> **What you should do**
Copy the data below verbatim, from its first line through the line containing "Engaged [697, 633]", including both of those lines.

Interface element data

--*--

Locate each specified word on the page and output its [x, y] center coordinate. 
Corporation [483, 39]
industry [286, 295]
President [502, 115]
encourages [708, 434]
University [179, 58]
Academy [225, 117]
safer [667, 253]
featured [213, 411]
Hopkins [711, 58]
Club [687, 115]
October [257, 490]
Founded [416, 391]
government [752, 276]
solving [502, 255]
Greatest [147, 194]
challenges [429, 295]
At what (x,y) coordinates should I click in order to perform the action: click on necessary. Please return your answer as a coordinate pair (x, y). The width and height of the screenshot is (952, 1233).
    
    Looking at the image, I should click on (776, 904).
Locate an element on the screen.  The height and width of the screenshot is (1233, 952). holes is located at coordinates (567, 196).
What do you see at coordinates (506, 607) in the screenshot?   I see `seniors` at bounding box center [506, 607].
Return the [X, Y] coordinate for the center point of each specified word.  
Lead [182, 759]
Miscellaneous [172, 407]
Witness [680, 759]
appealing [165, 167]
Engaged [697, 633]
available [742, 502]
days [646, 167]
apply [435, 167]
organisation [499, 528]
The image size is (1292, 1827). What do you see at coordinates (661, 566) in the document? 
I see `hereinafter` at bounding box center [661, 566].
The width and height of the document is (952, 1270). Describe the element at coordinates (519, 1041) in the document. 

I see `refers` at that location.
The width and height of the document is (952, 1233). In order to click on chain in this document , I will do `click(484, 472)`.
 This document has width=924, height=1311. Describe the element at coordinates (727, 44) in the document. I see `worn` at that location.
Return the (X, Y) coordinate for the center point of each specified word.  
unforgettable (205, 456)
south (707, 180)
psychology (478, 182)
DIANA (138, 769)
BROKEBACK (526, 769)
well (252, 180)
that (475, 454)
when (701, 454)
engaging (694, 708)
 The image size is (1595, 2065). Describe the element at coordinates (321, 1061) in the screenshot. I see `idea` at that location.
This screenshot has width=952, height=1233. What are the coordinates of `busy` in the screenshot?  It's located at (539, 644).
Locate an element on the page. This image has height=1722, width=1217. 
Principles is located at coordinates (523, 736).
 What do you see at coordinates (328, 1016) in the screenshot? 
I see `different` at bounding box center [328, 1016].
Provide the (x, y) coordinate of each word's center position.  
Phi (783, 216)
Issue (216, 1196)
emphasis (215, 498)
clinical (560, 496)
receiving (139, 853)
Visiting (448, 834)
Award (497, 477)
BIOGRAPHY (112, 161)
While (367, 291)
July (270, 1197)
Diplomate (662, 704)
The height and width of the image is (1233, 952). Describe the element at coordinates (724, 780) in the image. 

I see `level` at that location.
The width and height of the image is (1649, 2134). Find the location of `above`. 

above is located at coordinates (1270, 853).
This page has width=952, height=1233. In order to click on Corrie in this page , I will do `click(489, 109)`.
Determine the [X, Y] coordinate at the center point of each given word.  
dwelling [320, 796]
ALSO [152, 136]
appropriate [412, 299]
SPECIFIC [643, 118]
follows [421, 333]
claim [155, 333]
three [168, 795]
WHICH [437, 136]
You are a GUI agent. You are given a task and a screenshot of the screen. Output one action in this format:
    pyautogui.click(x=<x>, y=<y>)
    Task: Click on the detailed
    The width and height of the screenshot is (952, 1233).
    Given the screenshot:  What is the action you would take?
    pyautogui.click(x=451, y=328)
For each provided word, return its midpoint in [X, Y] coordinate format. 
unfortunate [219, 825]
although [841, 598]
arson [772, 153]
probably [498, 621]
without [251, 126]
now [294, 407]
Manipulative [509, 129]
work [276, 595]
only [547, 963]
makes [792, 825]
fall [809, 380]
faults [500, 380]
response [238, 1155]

--*--

> **Written response**
Locate each specified word on the page and output its [x, y] center coordinate. 
Corporation [483, 39]
industry [286, 295]
President [502, 115]
encourages [708, 434]
University [179, 58]
Academy [225, 117]
safer [667, 253]
featured [213, 411]
Hopkins [711, 58]
Club [687, 115]
October [257, 490]
Founded [416, 391]
government [752, 276]
solving [502, 255]
Greatest [147, 194]
challenges [429, 295]
At what (x,y) coordinates should I click in order to perform the action: click on necessary. Please return your answer as a coordinate pair (x, y). The width and height of the screenshot is (952, 1233).
    
    Looking at the image, I should click on (776, 904).
Locate an element on the screen.  The height and width of the screenshot is (1233, 952). holes is located at coordinates (567, 196).
What do you see at coordinates (506, 607) in the screenshot?   I see `seniors` at bounding box center [506, 607].
Return the [X, Y] coordinate for the center point of each specified word.  
Lead [182, 759]
Miscellaneous [172, 407]
Witness [680, 759]
appealing [165, 167]
Engaged [697, 633]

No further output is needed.